= Text excerpt =
How we designed a multi-stage Docker architecture that provides development/production parity while optimizing for
build speed, image size, and maintainability.
The Architecture Challenge
After deciding to migrate our Rails application from Heroku buildpacks to Docker
(see Part 1), we faced a crucial architectural decision: how to
structure our Dockerfiles to serve both development and production needs effectively.
The naive approach—cramming everything into a single Dockerfile—leads to several problems:
- Bloated production images with unnecessary development tools
- Slow development builds when production optimizations interfere with quick iteration
- Maintenance complexity when trying to balance competing requirements in one file
Instead, we designed a three-tier architecture that maximizes efficiency and maintainability.
The Three-Tier Docker Architecture
Tier 1: Dockerfile.base (Foundation)
A shared foundation containing system dependencies and runtime tools that both development and production need.
Tier 2: Dockerfile.dev (Development)
Development-optimized container with debugging tools, volume mounts, and fast iteration capabilities.
Tier 3: Dockerfile (Production)
Lean production container optimized for memory usage, security, and deployment efficiency.
This separation allows each environment to optimize for its specific requirements while maintaining consistency in the
core stack.

= Items =
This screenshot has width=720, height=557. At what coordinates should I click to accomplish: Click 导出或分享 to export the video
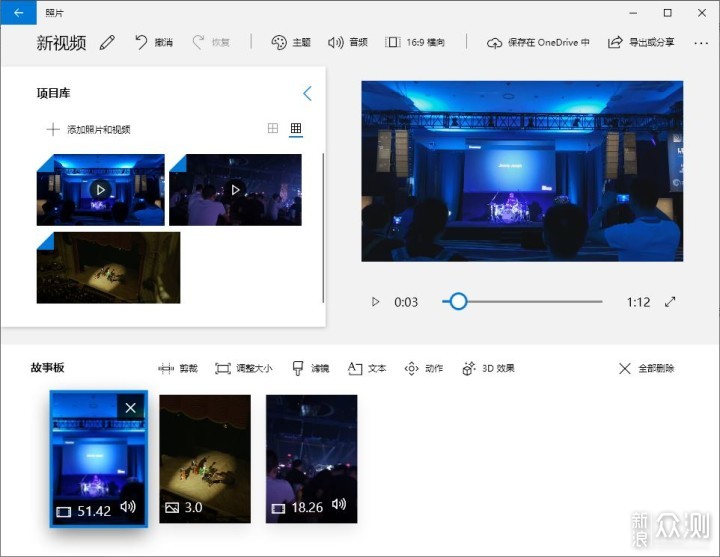(x=641, y=43)
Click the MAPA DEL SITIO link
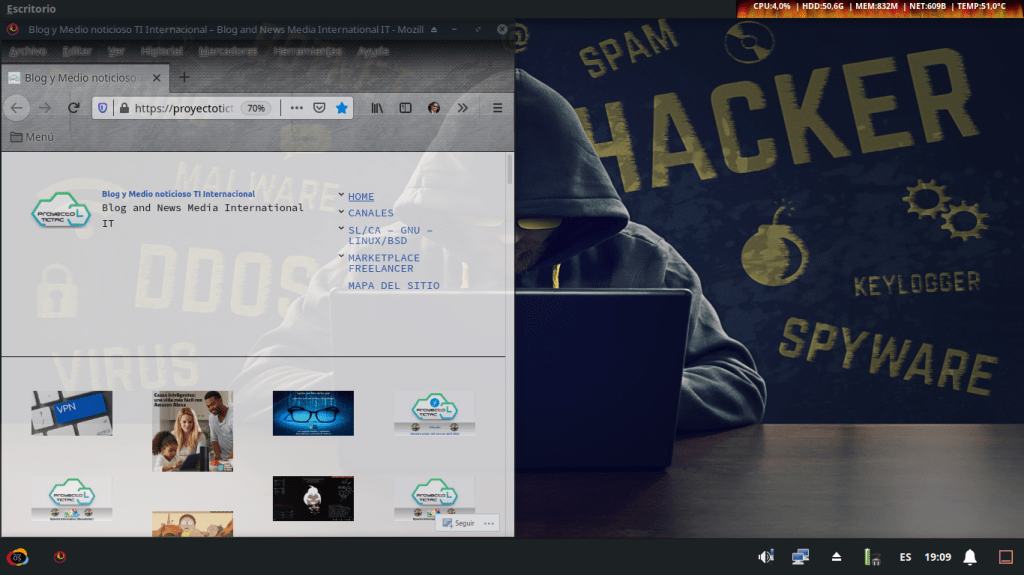The width and height of the screenshot is (1024, 575). (x=393, y=285)
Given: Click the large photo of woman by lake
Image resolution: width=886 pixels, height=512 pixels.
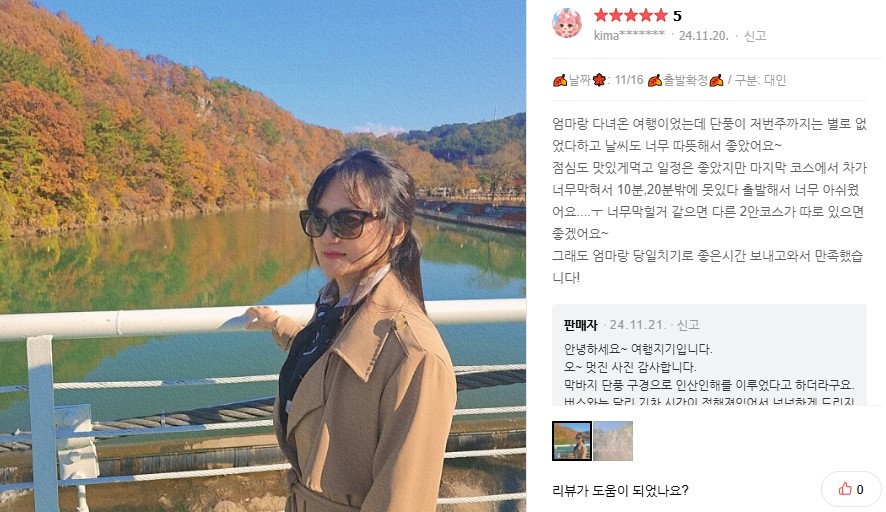Looking at the screenshot, I should click(263, 256).
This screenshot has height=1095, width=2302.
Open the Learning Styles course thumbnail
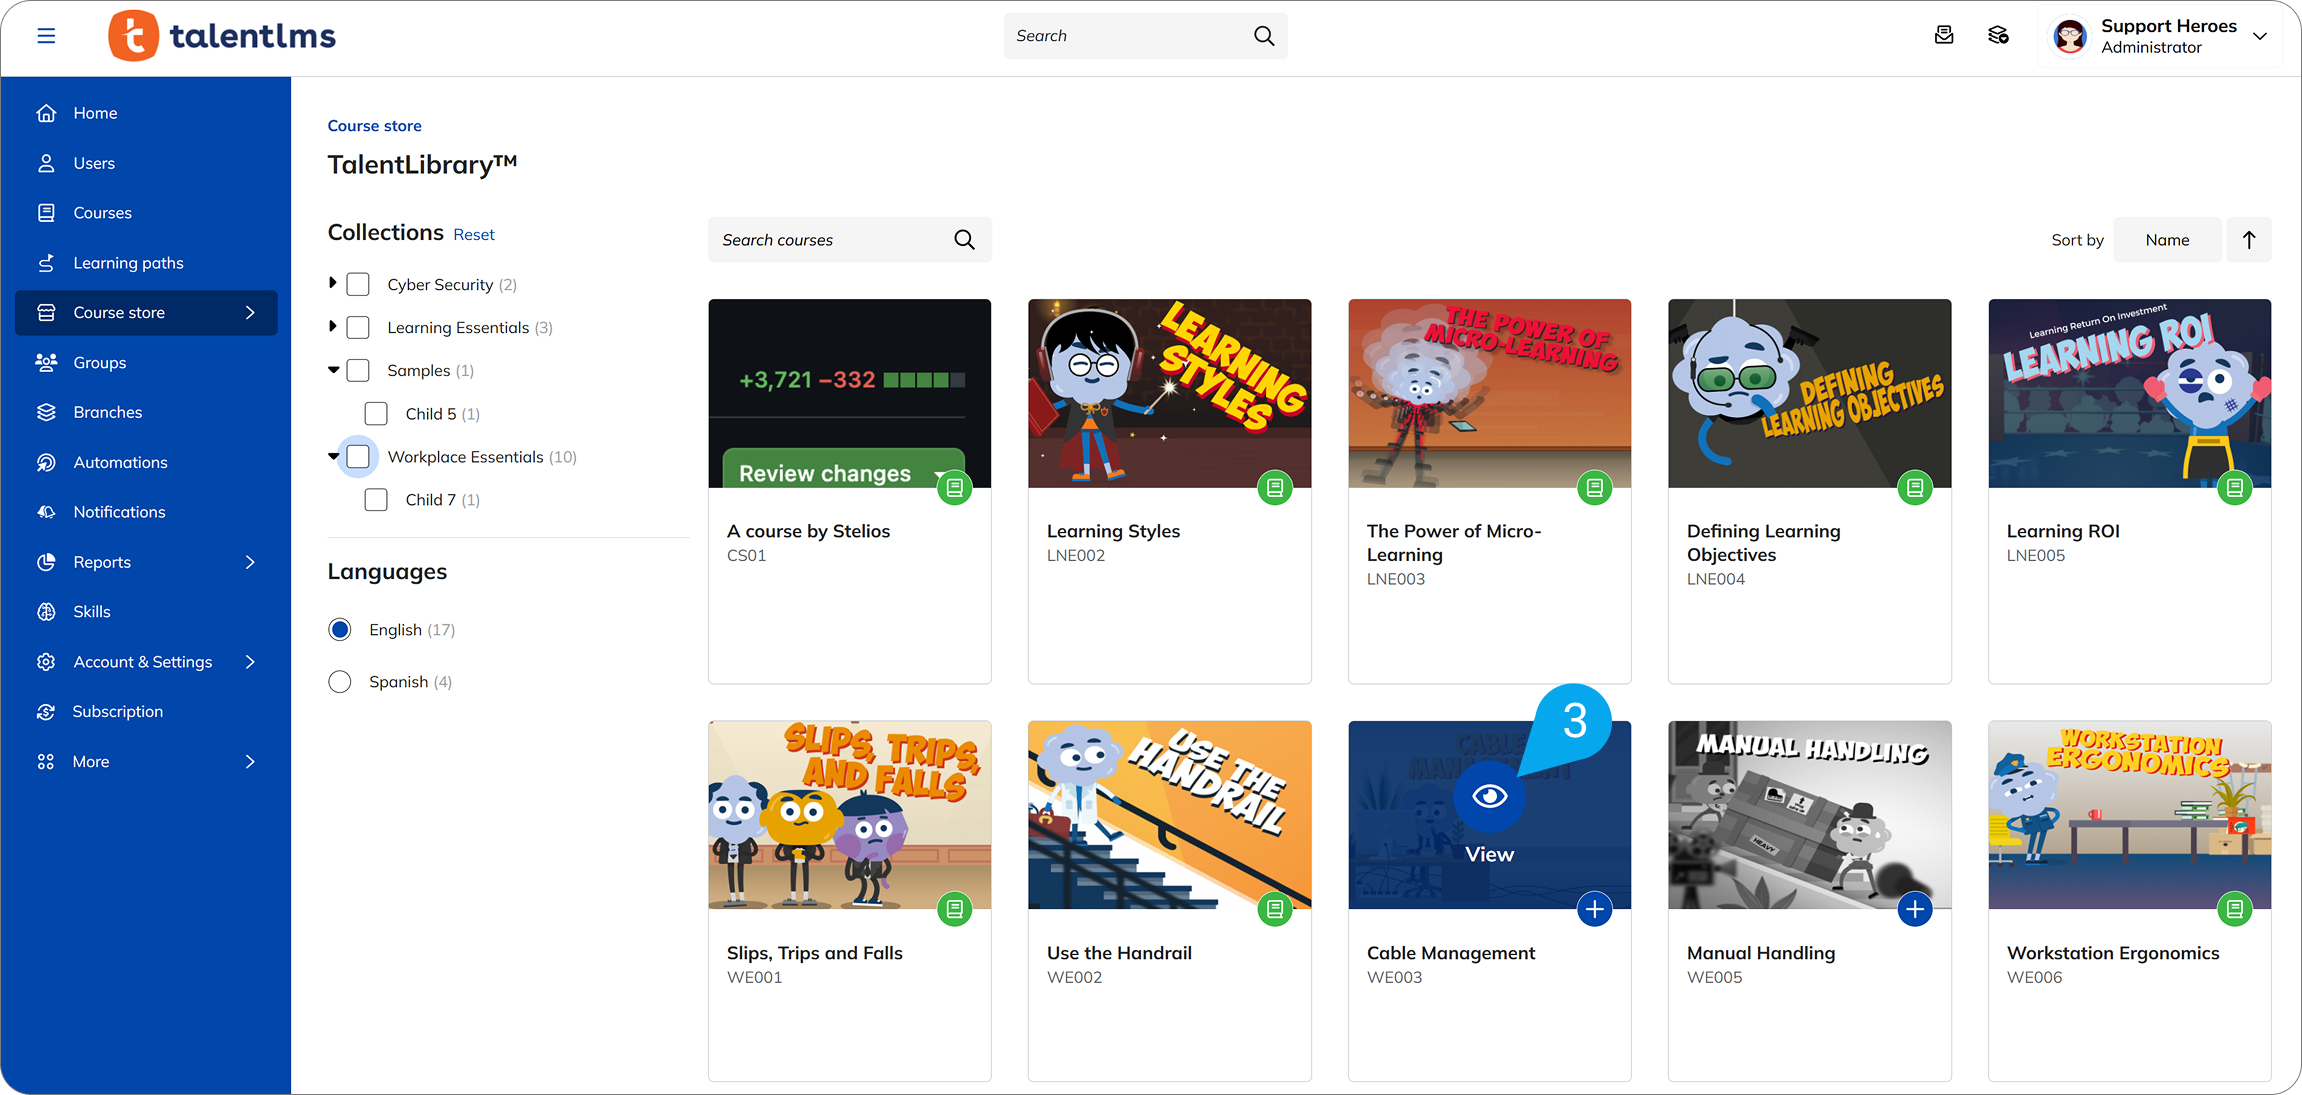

= Challenges =
1. Set down the Docker architecture text in full, word for word.
2. Swap "thumbnail" for "preview image" throughout the listing and write out the whole listing again with nothing else changed, omitting the pictures.
The Docker architecture text and the listing are unrelated material.

= Response list =
1.
How we designed a multi-stage Docker architecture that provides development/production parity while optimizing for
build speed, image size, and maintainability.
The Architecture Challenge
After deciding to migrate our Rails application from Heroku buildpacks to Docker
(see Part 1), we faced a crucial architectural decision: how to
structure our Dockerfiles to serve both development and production needs effectively.
The naive approach—cramming everything into a single Dockerfile—leads to several problems:
- Bloated production images with unnecessary development tools
- Slow development builds when production optimizations interfere with quick iteration
- Maintenance complexity when trying to balance competing requirements in one file
Instead, we designed a three-tier architecture that maximizes efficiency and maintainability.
The Three-Tier Docker Architecture
Tier 1: Dockerfile.base (Foundation)
A shared foundation containing system dependencies and runtime tools that both development and production need.
Tier 2: Dockerfile.dev (Development)
Development-optimized container with debugging tools, volume mounts, and fast iteration capabilities.
Tier 3: Dockerfile (Production)
Lean production container optimized for memory usage, security, and deployment efficiency.
This separation allows each environment to optimize for its specific requirements while maintaining consistency in the
core stack.

2.
This screenshot has width=720, height=557. At what coordinates should I click to accomplish: Click 导出或分享 to export the video
(x=641, y=43)
Click the MAPA DEL SITIO link
The width and height of the screenshot is (1024, 575). (x=393, y=285)
Given: Click the large photo of woman by lake
Image resolution: width=886 pixels, height=512 pixels.
Looking at the screenshot, I should click(263, 256).
This screenshot has height=1095, width=2302.
Open the Learning Styles course preview image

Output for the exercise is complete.